Amazon and Alibaba’s brick-and-mortar-but-no-staff shops offer very different user experiences. To bring you first-hand feedback, Synced visited them.

Both shops require customers to use a dedicated mobile app to link to shopping accounts. Customers can then enter the shop by displaying a generated QR code to a scanner. But that’s where the similarities end.

Amazon Go is a convenience store selling snacks, drinks, lunch boxes, salads and sandwiches. Its customers will likely be local office workers (and probably more than a few tech heads).

Amazon Go

Amazon Go uses a system called “Just Walk Out,” a first of its kind shopping technology that lets customers select anything from the inventory and leave the store without additional steps. Powered by computer vision, deep learning algorithms and sensor fusion, the system is able to recognize what items which customers have taken in real-time. A backend system then automatically processes the transaction. A Synced reporter tried shutting down their smartphone at the store, but this did not impact the transaction.

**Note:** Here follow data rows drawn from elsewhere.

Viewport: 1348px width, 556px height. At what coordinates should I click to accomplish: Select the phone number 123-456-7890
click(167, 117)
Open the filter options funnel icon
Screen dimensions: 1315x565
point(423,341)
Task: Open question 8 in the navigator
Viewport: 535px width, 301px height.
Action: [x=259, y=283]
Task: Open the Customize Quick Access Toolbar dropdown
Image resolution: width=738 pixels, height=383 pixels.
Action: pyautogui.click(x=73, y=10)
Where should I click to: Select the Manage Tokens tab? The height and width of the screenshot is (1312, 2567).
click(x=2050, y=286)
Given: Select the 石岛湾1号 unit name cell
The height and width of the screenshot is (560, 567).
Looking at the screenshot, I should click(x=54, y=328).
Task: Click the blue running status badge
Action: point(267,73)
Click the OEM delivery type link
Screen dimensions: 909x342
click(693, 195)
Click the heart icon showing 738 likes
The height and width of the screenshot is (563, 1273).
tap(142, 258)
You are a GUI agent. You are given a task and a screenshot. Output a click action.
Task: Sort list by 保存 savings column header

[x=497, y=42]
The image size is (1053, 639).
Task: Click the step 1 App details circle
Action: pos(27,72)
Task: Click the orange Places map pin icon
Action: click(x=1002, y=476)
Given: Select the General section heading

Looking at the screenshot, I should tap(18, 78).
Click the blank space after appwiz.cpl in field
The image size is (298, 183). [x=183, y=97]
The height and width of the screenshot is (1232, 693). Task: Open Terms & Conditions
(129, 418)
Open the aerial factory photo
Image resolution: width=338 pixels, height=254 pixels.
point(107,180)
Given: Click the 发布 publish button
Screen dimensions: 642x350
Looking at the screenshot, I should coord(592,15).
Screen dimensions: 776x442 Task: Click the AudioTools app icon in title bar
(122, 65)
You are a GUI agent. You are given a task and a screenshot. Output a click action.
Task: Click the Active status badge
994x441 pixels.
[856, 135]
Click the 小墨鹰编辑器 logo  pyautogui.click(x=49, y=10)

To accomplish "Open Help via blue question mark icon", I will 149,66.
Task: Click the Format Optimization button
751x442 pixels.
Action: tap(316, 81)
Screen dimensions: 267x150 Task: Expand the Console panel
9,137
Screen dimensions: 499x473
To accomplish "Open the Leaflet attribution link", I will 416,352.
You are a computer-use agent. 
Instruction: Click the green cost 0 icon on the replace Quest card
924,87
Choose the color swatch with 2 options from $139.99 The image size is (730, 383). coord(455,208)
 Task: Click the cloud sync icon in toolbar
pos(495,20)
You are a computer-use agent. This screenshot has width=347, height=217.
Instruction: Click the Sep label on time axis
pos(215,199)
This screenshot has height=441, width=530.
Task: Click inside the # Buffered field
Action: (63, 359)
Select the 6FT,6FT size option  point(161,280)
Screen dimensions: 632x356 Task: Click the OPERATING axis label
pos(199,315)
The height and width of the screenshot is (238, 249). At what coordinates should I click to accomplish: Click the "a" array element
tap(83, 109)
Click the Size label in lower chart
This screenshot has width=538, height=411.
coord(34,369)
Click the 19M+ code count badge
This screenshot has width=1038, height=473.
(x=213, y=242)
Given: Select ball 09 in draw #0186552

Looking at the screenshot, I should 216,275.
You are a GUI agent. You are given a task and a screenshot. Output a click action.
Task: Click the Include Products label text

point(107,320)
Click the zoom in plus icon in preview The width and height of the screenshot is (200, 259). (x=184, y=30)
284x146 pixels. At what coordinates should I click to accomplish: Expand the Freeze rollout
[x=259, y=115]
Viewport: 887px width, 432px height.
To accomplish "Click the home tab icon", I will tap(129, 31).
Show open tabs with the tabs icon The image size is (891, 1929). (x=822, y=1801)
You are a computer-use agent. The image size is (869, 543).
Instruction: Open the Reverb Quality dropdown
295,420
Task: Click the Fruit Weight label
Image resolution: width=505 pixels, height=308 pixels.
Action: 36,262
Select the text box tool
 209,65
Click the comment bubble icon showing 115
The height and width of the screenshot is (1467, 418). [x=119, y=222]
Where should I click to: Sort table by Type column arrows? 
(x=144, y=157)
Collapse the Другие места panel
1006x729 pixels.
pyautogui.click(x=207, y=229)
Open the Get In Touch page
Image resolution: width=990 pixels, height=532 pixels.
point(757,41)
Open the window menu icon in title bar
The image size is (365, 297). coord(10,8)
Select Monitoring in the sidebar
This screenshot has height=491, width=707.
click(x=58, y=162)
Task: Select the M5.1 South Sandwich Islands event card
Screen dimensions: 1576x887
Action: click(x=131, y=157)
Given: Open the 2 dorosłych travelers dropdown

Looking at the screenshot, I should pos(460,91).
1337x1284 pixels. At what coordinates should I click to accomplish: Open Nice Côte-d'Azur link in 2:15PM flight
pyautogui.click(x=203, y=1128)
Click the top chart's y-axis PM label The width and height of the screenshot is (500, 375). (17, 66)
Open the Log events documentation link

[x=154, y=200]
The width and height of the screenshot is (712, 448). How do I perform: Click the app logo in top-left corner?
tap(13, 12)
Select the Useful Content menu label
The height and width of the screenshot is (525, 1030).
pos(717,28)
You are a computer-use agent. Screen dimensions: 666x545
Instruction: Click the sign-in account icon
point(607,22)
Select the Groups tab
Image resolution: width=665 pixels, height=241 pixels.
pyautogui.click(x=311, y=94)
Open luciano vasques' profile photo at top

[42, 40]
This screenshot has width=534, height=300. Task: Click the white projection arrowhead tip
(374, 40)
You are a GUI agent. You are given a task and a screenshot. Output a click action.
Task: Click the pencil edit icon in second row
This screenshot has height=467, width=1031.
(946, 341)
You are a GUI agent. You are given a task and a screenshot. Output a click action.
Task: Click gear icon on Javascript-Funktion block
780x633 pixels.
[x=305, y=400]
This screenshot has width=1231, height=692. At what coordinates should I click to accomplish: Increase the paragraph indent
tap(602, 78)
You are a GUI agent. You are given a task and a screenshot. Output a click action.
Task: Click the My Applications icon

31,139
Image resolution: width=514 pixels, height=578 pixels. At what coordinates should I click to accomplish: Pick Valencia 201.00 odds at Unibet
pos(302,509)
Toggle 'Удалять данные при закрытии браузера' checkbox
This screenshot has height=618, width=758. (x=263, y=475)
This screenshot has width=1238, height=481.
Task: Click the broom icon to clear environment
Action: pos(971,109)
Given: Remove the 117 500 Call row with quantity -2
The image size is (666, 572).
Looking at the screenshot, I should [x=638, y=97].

One of the concerns with “Just Walk Out” is the high computational power required for detection and processing. Amazon Go was reportedly incapable of accommodating more than 20 customers at a time during testing. On opening day Synced observed at least 50 in-store customers, although Amazon staff started to limit traffic when the number exceeded 60.

Amazon Go

Setting up an unstaffed shop is not cheap — Amazon Go is equipped with hundreds of cameras and sensor arrays costing millions of dollars. Amazon has however priced the merchandise competitively, a 500ml bottle of water for example costs US$0.49, about the same as in other stores.

Tao Caffe meanwhile is a staffless cafeteria and boutique located in Hangzhou, selling drinks and snacks as well as products such as backpacks, notebooks, plush toys, etc. It is only open to users of Alibaba’s e-commerce site Taobao.

Tao Cafe

Technically, Tao Cafe is not entirely staffless — flesh-and-blood waiters take the orders and baristas make the drinks. Like Amazon Go, Tao Cafe enables customers to shop without directly paying, but does this in a very different way.

For the purchase of drinks, a facial recognition-enabled camera system at the service counter automatically identifies the customer, links to their account, and processes the payment. Customers buying merchandise exit through a processing chamber equipped with multiple sensors, which identifies both the customer and the merchandise they have. The scan works even if the customer has put the goods in pocket or a bag.

Tao Cafe

Synced observed however that customers required about 10–15 seconds to leave Tao Cafe, this occasionally creating a lineup for the exit scanners where only one customer could pass at a time. Amazon Go had no such bottleneck issues.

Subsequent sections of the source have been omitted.